Like Dibango’s early works, musical genres in Radio Masoda cascade from one song to the next, sometimes in
the same song: from rumba to Afrobeat, from jùjú to highlife and soukous. And always with the undertow of
Biyong’s trademark Afrolectric groove. “I’m hoping listeners’ ears are inspired to keep on listening as
rhythms, harmonies and moods change.” Biyong is faithful, too, to the experimental nature which characterises
his long career. Take ‘Lipanda’, led by the Lingala singing of French vocalist Mary May alongside Biyong’s
Nigerian Pidgin vocals and a soukous guitar solo played in an unusual minor mode.
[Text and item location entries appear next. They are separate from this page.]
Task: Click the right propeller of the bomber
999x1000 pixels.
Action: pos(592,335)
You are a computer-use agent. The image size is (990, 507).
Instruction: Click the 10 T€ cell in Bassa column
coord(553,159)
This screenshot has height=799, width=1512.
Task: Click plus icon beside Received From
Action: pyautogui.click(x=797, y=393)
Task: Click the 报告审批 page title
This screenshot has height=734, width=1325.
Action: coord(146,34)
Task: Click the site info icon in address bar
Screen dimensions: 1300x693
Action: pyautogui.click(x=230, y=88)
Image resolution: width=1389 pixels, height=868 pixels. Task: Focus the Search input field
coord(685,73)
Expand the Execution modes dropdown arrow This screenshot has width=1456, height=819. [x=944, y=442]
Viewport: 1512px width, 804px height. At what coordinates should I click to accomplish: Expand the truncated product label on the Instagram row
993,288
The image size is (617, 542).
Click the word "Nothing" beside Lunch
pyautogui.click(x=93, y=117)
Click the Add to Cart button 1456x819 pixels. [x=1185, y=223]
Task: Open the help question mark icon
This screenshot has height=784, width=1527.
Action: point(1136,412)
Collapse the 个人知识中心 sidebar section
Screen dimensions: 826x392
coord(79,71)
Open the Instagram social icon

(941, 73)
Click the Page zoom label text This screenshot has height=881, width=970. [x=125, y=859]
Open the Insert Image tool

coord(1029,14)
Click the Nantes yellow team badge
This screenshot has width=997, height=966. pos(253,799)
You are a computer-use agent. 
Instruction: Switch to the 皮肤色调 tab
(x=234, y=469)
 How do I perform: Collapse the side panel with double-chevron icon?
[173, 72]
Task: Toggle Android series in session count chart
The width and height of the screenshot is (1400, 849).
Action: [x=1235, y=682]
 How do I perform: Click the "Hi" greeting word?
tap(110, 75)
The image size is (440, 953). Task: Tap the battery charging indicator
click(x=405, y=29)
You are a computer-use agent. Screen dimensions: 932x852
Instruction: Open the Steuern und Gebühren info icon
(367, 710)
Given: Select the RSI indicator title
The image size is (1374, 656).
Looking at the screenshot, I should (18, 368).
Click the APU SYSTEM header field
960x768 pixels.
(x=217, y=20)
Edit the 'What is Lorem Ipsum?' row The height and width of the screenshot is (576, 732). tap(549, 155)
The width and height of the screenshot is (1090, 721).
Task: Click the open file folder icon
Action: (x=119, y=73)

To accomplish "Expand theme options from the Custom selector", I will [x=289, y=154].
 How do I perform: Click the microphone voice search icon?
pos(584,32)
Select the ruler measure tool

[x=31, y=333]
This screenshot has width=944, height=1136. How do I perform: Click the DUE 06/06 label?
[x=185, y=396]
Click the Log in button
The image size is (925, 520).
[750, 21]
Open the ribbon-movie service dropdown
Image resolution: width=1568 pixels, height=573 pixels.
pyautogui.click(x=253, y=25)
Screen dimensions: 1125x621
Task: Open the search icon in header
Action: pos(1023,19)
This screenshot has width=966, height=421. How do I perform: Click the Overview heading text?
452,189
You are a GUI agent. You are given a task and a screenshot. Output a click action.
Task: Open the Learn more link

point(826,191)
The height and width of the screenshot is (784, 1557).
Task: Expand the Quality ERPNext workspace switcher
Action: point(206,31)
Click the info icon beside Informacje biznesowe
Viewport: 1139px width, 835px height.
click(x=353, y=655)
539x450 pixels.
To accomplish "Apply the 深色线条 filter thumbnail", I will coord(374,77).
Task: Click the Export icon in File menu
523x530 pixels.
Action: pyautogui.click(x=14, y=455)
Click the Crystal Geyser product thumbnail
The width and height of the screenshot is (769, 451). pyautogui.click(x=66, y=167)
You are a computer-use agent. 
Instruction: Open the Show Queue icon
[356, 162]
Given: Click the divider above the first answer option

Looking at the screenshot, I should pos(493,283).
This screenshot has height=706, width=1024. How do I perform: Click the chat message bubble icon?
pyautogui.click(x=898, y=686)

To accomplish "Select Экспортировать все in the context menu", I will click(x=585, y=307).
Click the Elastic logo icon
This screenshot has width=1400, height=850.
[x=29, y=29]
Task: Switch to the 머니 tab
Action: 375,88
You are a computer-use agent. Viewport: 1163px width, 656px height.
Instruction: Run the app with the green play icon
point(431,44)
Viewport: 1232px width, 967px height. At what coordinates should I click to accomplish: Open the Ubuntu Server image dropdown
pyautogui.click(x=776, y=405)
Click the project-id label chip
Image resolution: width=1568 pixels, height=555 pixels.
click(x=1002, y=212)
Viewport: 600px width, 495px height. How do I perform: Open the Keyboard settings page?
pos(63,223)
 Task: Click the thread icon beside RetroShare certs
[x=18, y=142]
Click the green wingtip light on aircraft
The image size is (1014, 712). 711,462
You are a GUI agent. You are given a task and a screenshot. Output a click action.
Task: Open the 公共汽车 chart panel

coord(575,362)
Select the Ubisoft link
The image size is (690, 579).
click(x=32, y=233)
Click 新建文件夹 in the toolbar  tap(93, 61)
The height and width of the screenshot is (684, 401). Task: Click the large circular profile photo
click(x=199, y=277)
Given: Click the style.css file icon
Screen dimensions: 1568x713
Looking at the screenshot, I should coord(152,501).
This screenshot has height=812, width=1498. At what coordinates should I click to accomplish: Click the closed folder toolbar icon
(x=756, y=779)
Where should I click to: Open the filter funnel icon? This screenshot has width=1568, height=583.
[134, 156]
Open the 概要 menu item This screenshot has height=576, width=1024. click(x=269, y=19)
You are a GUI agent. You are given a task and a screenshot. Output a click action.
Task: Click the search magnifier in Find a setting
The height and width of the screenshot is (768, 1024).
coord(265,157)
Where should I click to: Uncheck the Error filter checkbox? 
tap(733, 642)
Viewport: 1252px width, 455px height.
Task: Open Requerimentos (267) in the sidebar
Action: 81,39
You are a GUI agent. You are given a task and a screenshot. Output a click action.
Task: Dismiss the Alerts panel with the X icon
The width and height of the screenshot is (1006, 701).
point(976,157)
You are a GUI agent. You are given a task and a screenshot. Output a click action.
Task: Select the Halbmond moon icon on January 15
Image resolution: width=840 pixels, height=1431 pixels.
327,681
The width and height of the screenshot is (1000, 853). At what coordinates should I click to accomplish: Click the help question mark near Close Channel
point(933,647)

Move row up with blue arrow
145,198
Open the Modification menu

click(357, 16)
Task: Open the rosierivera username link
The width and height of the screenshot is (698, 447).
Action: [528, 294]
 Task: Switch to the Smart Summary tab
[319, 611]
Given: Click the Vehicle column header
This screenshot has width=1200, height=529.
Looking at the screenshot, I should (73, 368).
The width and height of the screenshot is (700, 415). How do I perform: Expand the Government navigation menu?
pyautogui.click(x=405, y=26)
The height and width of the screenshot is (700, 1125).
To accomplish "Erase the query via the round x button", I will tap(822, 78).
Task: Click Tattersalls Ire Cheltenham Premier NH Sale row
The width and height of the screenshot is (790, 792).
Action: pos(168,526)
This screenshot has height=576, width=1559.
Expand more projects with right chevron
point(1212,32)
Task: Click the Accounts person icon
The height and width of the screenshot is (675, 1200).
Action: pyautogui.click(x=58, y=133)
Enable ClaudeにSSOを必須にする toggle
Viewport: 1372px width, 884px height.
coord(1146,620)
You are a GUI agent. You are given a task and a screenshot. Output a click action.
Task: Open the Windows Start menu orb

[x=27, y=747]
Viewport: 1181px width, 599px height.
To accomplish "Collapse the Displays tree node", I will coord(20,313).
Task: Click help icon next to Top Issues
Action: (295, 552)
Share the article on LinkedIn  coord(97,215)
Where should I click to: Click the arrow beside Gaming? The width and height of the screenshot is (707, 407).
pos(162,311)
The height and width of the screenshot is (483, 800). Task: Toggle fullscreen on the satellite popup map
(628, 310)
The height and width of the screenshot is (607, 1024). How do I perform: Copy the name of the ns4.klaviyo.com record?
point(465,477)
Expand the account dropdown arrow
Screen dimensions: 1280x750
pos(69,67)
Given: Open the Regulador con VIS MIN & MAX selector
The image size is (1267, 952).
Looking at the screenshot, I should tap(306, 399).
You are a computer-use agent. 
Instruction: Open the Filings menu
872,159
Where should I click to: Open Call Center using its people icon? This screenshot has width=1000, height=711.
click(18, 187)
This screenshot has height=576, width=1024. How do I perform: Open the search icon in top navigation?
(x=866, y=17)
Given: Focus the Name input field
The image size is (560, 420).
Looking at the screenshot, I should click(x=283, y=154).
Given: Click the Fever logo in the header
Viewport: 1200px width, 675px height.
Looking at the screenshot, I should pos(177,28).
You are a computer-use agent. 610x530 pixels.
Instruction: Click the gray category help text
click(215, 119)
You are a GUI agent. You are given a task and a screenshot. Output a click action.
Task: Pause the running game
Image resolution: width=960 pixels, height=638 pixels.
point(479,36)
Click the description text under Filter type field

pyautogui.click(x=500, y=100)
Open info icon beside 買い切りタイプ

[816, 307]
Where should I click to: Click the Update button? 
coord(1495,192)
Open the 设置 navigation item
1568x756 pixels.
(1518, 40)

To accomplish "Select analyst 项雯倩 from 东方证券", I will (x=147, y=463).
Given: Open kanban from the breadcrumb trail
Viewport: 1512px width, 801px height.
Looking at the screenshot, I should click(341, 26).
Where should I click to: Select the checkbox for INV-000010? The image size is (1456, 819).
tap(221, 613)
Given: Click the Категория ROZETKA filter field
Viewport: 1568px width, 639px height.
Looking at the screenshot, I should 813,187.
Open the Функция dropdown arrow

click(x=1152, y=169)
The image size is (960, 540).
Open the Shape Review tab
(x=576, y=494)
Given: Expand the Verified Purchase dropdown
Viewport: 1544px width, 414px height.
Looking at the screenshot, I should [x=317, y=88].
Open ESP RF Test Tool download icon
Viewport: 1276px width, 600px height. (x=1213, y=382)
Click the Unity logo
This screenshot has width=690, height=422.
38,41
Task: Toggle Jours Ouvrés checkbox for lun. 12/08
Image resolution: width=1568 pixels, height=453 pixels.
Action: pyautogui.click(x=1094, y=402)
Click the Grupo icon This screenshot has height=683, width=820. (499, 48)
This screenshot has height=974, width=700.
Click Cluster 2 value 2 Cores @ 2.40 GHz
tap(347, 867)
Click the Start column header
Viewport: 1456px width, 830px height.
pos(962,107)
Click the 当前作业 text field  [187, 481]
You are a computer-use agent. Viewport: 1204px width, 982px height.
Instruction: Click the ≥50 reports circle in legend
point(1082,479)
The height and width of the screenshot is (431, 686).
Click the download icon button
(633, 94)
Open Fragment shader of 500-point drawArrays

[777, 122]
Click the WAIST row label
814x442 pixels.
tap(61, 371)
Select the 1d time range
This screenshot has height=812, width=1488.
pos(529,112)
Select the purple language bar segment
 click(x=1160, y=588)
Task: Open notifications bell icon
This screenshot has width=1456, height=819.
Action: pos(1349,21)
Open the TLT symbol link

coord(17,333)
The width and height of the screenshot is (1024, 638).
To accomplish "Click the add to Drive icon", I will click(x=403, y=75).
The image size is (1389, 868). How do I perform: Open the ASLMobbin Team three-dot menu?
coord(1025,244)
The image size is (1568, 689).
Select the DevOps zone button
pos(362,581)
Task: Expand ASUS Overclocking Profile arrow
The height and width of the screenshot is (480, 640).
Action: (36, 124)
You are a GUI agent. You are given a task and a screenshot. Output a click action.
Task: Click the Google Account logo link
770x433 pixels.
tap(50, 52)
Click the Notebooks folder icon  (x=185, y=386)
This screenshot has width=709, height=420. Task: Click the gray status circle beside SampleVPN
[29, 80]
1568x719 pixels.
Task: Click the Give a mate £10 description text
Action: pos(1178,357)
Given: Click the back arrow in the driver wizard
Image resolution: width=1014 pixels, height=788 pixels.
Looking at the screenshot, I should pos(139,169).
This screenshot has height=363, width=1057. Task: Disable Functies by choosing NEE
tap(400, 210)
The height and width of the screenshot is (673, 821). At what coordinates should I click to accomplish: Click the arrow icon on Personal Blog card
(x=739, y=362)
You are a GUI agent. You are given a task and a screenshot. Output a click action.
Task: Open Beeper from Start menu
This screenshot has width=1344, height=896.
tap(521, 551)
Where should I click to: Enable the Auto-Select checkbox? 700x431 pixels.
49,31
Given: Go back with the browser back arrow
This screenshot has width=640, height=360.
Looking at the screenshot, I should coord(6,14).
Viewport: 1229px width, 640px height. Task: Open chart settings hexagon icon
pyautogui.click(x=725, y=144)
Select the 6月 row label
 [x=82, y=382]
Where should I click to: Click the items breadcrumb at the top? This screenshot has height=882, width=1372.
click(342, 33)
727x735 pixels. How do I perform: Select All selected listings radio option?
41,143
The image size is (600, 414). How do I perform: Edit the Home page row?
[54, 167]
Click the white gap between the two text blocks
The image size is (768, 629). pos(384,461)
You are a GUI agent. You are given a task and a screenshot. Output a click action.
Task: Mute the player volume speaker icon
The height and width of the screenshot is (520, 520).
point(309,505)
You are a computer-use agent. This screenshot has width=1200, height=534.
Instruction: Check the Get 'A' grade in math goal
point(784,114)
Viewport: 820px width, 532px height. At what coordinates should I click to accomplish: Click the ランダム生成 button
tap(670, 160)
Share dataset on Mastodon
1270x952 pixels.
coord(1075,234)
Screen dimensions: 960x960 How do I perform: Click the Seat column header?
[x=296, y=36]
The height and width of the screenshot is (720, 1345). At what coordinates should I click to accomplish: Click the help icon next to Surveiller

This fuses with jazz-rock
bass and a funky horn section, giving the song an Afrobeat feel that’s both danceable and destabilising.
“I just want to tear down the barrier that separates African music from the mainstream,” affirms the
soft-spoken artist. “I think that the best way African music can progress is by working in a musical
context where you don’t really expect an African musician.” Biyong evokes Keziah Jones, an old-time
friend who crashed genres with his 1992 song ‘Rhythm is Love’: “No one expected this groove feel,
a vibe quite different from pop, funk, soul and rock – and a bit of all of those, but unique
in so many ways.”

Keziah might just be part of Biyong’s future now that Radio Masoda is closing a chapter. They’re even
toying with the idea of setting up a ‘supergroup’ around their electric guitars. But, for the moment,
the multi-instrumentalist prefers to focus on the new possibilities offered by his eight-piece band
Afrobrainz. They have been setting the Nairobi scene alight with their brand of Afro-electric funk-rock,
drawing from a metropolis which has seen an exponential rise in musical talents recently: “There’s
something very special happening in East Africa just now,” says Biyong, with conviction. “Nairobi
is seeing a new fusion of genres, with a major input from exiled Congolese musicians. We’re trying
to grow an alternative to the African Nigerian sound led by Burna Boy. We’ve been pushing this new
style partly thanks to Afro-soul singing in Kiswahili. This is an incredible language, very melodic,
with a musical flow that can be understood from Rwanda and Tanzania to Kenya and right down to the
Comoros.” For the first time, Biyong will be bringing Afrobrainz to Europe as the headliner for the
Tropical Pressure festival in July: “It’ll be great to test our electronic repertoire there. If all
goes well, Tangential Records and I hope to bring out a live album, and follow it up with a
studio production.”

Franck Biyong’s thirst to produce and share remains unquenched despite a punishing output these past
two decades. Behind the calm demeanour and soothingly deep voice, he retains the restless desire to
leave a mark: “I think people like myself – who were lucky to have a musical education that forged
complex technical abilities and unbelievable space to innovate – have something of a responsibility
to the younger generations to guide them to the next phase of African music. For a time, I want to
share that centre stage with them. I want to create a unit which takes us away from music based on
individual brilliance and towards the more collective approach we used to have in the 1970s.
Then, perhaps, I can take a step back and enjoy the new threshold from the sidelines.”